DATA PROVIDED:
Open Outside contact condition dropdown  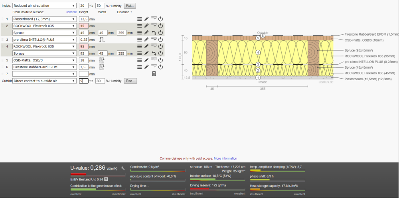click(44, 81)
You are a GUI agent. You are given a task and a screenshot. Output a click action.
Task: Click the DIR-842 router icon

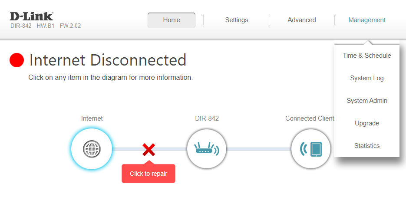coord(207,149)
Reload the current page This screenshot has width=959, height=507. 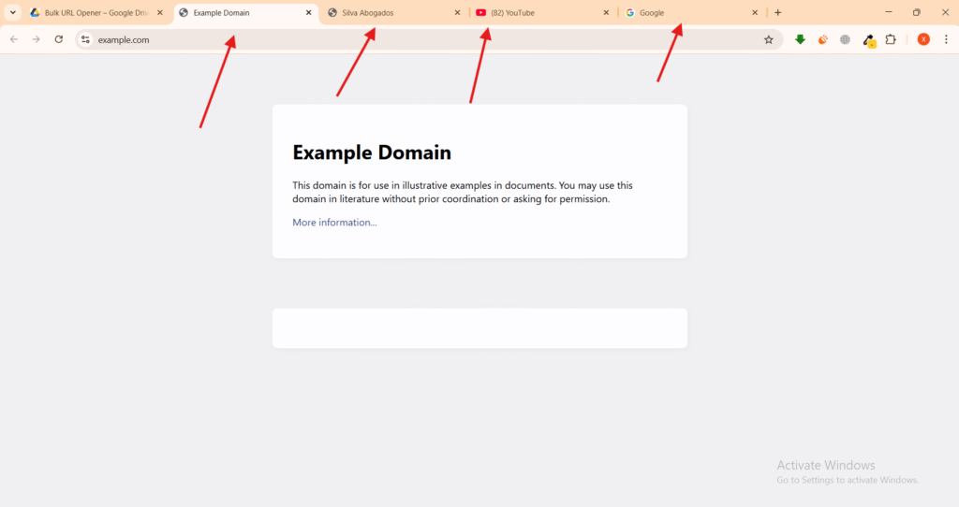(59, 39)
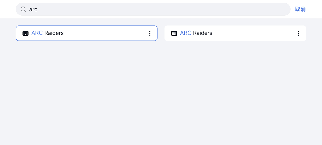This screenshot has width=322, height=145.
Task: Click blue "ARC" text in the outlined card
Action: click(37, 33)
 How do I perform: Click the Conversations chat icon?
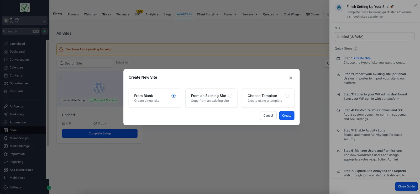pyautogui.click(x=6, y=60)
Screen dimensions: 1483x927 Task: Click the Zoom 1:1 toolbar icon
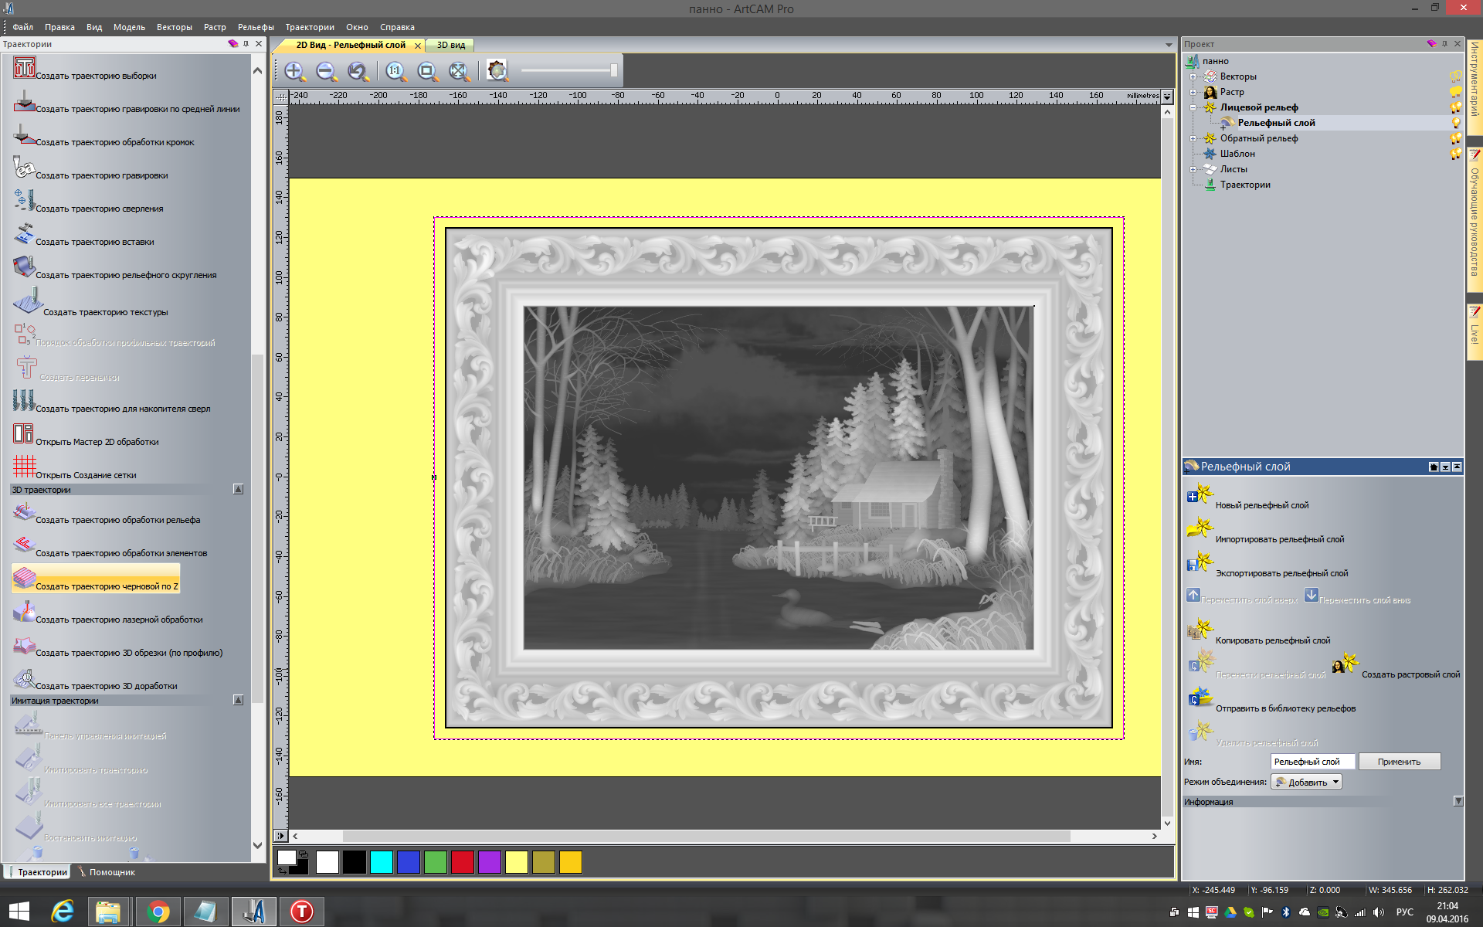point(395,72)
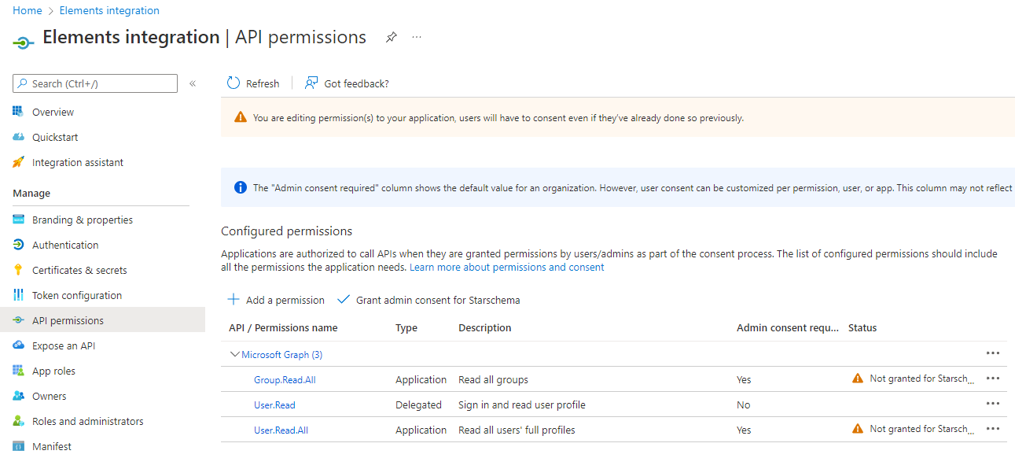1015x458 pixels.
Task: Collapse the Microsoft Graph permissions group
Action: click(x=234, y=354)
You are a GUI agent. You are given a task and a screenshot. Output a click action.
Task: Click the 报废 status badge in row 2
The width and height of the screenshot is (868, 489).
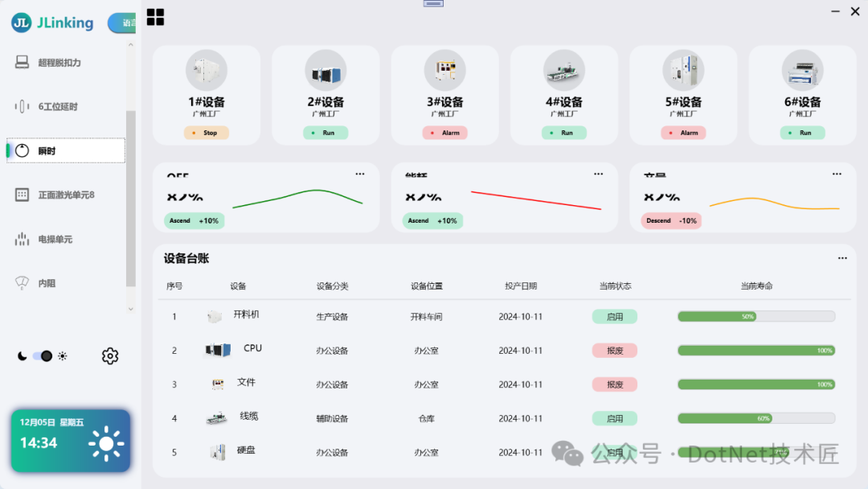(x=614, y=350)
...
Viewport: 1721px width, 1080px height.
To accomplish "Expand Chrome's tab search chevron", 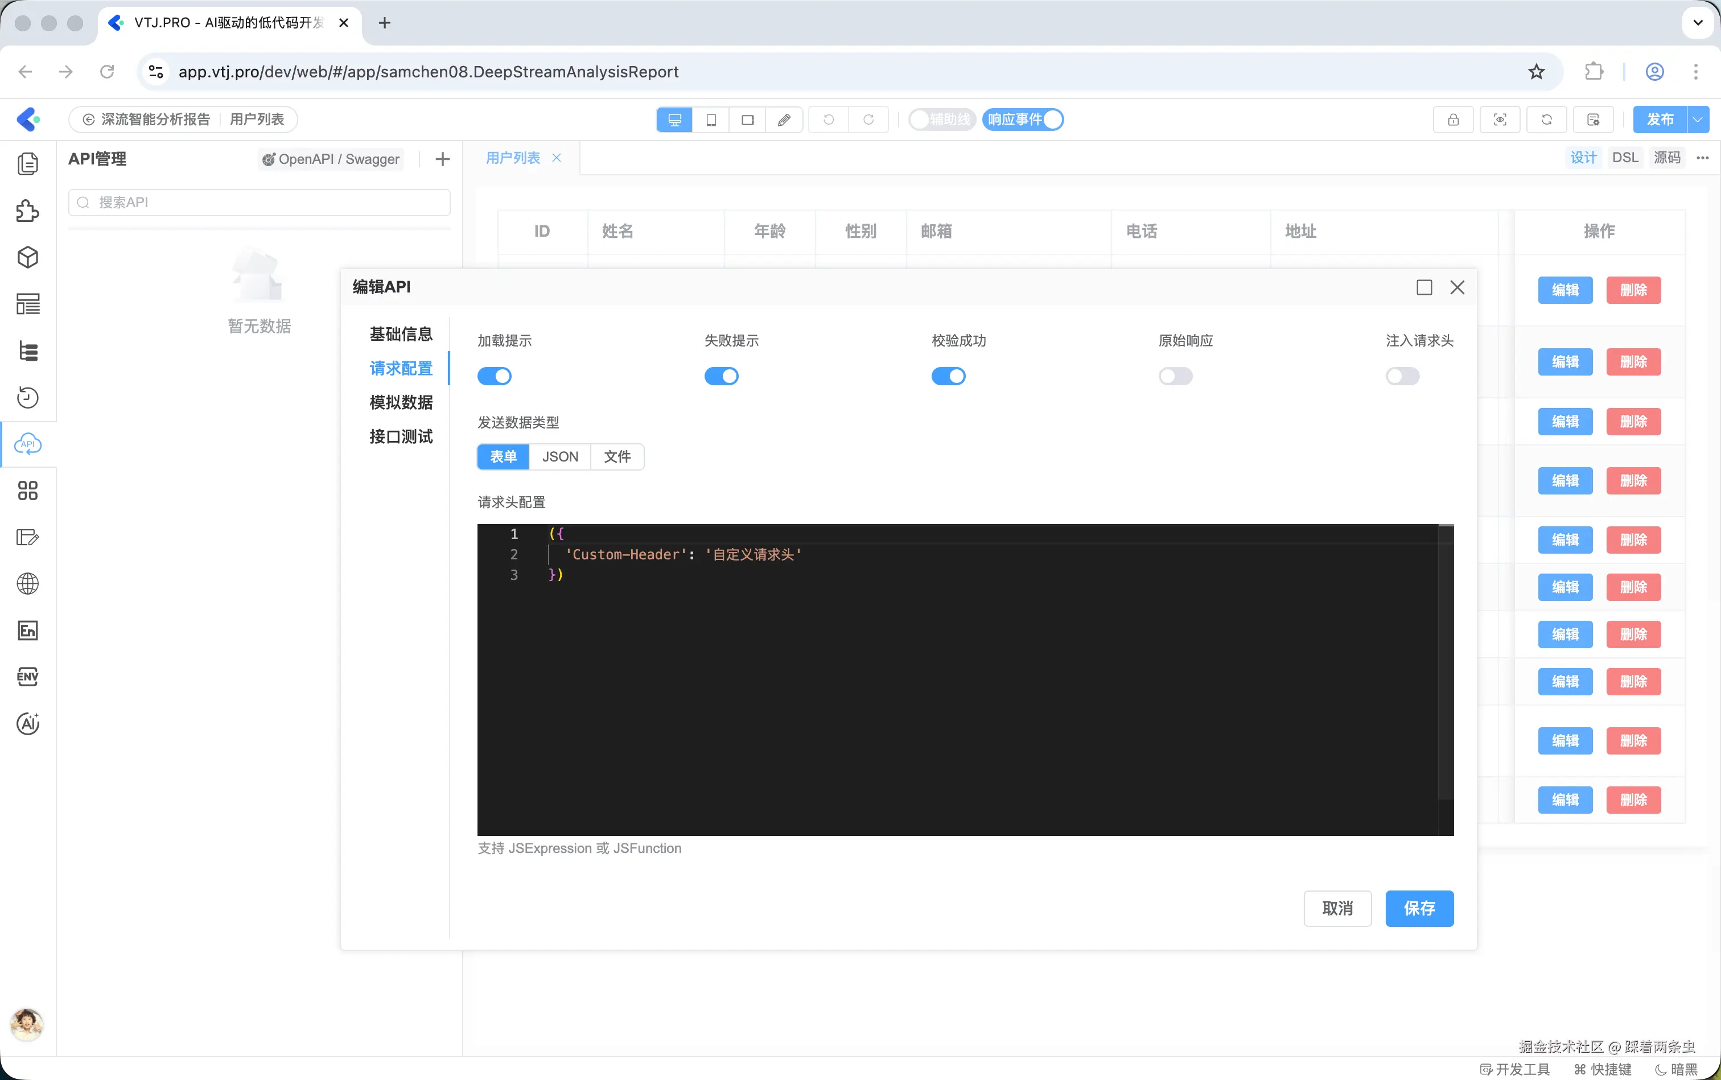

EXERCISE AIM: Rewrite the listing from the line with "How do I perform: Click" to the line with "(x=614, y=350)", replacing "toolbar" with "menu bar" and changing nothing else. Omit the pictures.

THE SOLUTION:
 How do I perform: Click the Conversations chat icon?
pyautogui.click(x=6, y=60)
Screen dimensions: 1483x927 Task: Click the Zoom 1:1 menu bar icon
point(395,72)
1015x458 pixels.
Task: Collapse the Microsoft Graph permissions group
Action: click(x=234, y=354)
You are a GUI agent. You are given a task and a screenshot. Output a click action.
Task: Click the 报废 status badge in row 2
The width and height of the screenshot is (868, 489).
(x=614, y=350)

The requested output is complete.